Even though it's an affordable card, overclocking the Palit Gaming Pro worked just as well as on other Ampere cards, reaching almost the same OC numbers. Especially memory overclocked well—it is very impressive for such a new technology to have that much headroom. The power limiter complicates overclocking though, just like on Turing. Since you can no longer dial in an exact frequency, you'll spend a bit more time working on getting your OC stable.

Palit is matching the 320 W power limit of the Founders Edition, which is part of the reason why there's no performance increase from overclocking. What's surprising is that Palit actually reduced the manual power adjustment limit to 350 W—the Founders Edition offers 370 W.
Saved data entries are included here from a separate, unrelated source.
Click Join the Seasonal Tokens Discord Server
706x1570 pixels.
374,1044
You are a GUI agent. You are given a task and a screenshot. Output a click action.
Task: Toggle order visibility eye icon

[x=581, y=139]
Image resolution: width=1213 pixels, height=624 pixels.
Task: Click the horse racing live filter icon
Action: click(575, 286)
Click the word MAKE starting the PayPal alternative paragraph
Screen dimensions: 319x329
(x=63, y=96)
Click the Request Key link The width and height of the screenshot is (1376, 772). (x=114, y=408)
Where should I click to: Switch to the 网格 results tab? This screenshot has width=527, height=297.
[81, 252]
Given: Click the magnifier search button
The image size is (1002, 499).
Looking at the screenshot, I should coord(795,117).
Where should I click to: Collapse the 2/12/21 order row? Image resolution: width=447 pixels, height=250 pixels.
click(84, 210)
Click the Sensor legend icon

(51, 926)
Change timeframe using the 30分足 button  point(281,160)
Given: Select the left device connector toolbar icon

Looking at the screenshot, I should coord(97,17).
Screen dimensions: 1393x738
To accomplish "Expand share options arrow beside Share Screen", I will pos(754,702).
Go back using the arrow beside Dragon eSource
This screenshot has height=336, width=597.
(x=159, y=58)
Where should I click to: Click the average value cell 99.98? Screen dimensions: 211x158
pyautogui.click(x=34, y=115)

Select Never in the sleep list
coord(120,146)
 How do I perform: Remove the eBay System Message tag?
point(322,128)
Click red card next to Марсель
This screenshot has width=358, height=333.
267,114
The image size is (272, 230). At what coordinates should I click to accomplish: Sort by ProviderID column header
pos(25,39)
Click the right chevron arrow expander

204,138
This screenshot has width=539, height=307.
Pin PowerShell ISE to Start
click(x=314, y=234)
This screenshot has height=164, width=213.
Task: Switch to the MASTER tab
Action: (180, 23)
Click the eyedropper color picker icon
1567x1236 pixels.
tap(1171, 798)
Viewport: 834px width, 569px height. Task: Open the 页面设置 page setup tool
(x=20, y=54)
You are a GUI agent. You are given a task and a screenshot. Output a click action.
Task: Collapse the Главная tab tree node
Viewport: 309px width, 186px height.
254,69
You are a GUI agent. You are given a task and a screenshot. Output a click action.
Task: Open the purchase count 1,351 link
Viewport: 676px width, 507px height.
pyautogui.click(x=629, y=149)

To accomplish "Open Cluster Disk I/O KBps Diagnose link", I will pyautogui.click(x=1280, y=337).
The final retail price for the Palit GeForce RTX 3080 Gaming Pro OC isn't decided yet, but it will definitely be very close to MSRP, or even match it. Traditionally, Palit Gaming Pro cards are sold at MSRP, so I don't expect this generation to be any different. At that price point, the card is too similar to the Founders Edition to conclusively beat it. On the other hand, it will be a worthy alternative in regions that have no or ultra-limited Founders Edition availability, *waves to our friends in Australia*. Also, this card could become an option in case NVIDIA runs out of Founders Edition cards to sell.